Every piggy has an oracle contract address associated with it. This is the contract that gets called when the holder requests a settlement price for the piggy and also if the seller protection feature has been enabled. When requesting a settlement price, the SmartPiggies contract will call the oracle contract address, and ask for a price. The oracle contract will reply with a price, and this price is used to calculate the payout of the piggy or in the case for seller protection, determine whether the sale is allowed.

Arbiter Address

This field is used for arbitration and is optional. If either counterparty feels the intention of of agreement has been violated, an arbitration process can be engaged. The arbiter address is the account of a trusted third party that can choose to agree with a proposed settlement price by either the holder or the writer of the piggy.
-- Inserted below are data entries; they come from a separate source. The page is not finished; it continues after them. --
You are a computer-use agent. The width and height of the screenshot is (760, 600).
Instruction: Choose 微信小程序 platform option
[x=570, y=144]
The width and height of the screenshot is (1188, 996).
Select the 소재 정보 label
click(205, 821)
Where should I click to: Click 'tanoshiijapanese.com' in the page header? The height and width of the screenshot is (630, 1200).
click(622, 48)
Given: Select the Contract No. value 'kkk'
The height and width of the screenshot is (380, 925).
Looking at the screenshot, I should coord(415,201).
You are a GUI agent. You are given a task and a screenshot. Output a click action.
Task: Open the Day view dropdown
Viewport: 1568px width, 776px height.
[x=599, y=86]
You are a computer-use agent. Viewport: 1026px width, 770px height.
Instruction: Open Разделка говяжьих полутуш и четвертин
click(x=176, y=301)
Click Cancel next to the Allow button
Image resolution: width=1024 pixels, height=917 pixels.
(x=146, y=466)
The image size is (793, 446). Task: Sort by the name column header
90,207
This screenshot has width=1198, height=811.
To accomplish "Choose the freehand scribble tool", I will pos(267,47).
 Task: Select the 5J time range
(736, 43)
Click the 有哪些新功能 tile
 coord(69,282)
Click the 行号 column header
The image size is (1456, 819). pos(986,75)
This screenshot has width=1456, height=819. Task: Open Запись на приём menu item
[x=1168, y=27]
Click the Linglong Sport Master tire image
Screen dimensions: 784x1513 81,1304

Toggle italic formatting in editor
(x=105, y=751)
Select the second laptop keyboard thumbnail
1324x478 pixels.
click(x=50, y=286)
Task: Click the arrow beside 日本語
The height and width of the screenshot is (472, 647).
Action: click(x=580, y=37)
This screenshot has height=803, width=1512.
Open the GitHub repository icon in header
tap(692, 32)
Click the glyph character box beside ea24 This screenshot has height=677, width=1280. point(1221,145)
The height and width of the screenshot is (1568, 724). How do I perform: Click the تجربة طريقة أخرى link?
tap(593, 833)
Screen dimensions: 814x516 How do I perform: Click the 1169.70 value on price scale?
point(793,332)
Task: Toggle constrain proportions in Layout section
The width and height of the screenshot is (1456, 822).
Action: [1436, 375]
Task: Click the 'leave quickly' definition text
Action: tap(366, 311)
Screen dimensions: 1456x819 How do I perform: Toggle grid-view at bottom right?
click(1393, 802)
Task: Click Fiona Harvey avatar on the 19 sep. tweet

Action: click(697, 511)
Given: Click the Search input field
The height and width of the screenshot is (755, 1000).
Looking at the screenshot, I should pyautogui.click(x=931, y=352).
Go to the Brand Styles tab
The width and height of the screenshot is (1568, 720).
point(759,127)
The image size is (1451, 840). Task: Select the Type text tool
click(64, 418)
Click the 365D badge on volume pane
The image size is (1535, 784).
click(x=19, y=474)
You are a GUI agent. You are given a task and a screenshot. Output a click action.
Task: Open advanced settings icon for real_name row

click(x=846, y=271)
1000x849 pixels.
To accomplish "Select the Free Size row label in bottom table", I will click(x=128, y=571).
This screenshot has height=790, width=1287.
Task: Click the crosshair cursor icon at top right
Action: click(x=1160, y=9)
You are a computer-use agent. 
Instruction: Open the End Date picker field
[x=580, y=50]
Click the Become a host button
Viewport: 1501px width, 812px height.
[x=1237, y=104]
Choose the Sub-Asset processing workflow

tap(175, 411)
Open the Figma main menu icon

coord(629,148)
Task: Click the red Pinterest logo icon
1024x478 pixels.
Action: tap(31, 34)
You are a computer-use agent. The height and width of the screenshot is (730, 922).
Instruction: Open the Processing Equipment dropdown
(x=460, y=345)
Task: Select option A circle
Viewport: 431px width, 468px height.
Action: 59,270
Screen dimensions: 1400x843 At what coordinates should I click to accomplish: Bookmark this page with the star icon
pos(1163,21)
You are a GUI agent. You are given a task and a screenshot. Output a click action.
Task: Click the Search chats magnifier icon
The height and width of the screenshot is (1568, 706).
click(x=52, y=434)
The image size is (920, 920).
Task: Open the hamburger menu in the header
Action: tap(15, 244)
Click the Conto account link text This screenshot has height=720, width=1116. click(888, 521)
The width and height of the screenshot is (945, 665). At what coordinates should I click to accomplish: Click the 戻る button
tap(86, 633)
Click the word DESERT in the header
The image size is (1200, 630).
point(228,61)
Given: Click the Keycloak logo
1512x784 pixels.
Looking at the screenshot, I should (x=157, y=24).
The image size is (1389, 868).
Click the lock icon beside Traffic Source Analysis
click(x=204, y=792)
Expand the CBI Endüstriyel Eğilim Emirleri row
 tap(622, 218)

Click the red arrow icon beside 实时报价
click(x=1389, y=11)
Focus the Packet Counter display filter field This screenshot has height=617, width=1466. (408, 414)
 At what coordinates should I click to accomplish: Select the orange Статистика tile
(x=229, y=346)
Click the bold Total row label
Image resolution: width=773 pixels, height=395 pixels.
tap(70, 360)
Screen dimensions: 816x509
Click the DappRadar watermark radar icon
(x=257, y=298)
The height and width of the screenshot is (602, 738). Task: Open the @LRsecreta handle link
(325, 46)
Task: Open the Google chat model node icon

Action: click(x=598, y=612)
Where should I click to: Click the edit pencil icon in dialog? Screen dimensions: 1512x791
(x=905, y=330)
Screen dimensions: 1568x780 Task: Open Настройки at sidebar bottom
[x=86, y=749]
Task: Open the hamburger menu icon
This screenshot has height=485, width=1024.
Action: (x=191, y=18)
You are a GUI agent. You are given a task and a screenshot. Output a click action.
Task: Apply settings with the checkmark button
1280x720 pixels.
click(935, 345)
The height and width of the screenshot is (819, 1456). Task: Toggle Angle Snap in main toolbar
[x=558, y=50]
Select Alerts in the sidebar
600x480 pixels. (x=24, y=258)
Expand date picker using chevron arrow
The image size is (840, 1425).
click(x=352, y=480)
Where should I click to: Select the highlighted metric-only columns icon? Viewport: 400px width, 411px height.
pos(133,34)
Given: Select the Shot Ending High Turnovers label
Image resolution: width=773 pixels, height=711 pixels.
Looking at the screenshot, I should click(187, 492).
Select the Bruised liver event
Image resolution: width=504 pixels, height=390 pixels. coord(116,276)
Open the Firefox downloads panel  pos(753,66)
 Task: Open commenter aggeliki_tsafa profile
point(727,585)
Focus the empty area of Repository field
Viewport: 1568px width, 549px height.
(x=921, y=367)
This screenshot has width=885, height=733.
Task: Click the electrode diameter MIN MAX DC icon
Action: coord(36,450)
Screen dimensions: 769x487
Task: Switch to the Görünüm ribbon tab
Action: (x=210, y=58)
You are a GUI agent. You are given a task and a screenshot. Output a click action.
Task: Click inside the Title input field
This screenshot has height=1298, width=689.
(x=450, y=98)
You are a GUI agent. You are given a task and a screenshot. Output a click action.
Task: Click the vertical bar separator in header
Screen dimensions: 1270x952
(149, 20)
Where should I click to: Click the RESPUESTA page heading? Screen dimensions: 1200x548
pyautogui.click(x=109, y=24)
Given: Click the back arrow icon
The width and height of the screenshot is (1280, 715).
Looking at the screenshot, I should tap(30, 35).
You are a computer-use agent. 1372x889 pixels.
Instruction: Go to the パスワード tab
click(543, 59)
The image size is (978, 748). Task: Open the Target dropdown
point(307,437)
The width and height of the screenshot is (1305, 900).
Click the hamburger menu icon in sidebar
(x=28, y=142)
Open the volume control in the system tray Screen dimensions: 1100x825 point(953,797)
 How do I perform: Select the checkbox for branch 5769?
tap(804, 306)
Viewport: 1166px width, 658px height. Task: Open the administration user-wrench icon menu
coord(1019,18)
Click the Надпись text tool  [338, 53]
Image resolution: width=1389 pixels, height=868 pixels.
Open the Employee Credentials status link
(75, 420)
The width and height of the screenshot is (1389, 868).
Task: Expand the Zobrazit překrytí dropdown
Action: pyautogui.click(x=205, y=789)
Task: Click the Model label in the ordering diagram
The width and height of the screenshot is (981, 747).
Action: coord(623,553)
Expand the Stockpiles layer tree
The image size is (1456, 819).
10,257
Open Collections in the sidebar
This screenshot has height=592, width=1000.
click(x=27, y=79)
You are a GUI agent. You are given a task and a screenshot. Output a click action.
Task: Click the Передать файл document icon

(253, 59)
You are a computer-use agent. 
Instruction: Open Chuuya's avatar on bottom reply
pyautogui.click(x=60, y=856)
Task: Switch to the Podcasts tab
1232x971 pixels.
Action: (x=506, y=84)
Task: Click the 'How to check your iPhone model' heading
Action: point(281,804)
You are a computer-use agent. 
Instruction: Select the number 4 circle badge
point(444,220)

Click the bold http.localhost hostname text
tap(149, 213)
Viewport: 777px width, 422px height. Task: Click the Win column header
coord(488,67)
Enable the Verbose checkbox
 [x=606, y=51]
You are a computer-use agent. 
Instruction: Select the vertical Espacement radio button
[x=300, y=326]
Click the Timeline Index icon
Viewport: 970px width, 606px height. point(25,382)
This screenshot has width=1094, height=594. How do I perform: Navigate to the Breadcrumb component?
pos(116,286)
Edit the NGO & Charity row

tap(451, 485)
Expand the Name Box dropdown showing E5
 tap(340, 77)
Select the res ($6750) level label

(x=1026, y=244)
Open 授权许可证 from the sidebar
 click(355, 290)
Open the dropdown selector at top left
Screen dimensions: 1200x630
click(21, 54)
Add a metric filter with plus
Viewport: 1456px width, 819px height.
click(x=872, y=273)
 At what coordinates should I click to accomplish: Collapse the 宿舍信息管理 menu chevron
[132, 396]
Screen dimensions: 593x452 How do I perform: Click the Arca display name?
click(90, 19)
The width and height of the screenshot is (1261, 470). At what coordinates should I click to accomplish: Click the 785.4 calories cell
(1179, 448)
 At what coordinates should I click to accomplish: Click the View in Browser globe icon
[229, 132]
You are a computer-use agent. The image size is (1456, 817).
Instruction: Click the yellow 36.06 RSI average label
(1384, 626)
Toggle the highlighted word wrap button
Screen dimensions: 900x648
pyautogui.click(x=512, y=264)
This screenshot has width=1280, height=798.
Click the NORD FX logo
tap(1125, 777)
This optional protection feature is intended to address incorrect (unintentional or otherwise) prices supplied by the oracle, or if the oracle never responds and a price is never received.

Collateral Amount

This is the amount of collateral the piggy will hold, the maximum payout available to the holder of a piggy, also the maximum loss possible for the writer.

Lot Size

This is the multiplier for the piggy (the number underlings the contract represents). If someone wants to cover 32 ETH, this field will be 32, and the payout will be multiplied by this factor.

Strike Price

This is the execution price of the underlying where by the piggy is "in-the-money" and begins to pay out. When the price of the underlying moves beyond the strike price, the piggy can be settled for a profit.

Expiry

This is the expiration date of the piggy. This is treated as a unix timestamp that is checked to determined if the piggy is mature. As blockchains progress in discrete time events represented as blocks, the timestamp is a soft expiration constraint. The piggy expires after a timestamp, because of this, it is possible for a gap to occur where by the unix time has passed but the block that would confirm this has yet to be mined. There is no negative consequence of this as the true dependency is that the oracle returns an accurate price at or arounds expiry.

Execution Style

This refers to how the piggy can be settled. Piggies are inspired by classic options contracts, and this attribute determines if the piggy behaves as an American style or European style option. The holder, and only the holder, can settle a piggy before expiration for an American style piggy. No one can settle a piggy before expiration if it is created or requested as a European style.

Direction

This refers to whether the piggy pays out as a classic PUT or CALL option.

Request Field

Is this piggy a request-for-piggy or not. If this field is true, the piggy will be an RFP, if this field is false, the piggy will be a regular, "real" piggy collateralized with tokens.

Footnotes

  1. The EIP detailing the standard for ERC20 tokens on Ethereum does not include a decimals attribute. This, however, is required to be implemented to serve as appropriate collateral for SmartPiggies. SmartPiggies will not execute payouts correctly if there is no decimals data supported in the token contract used for collateral. All commonly known and widely used stable tokens implement this attribute on their contracts.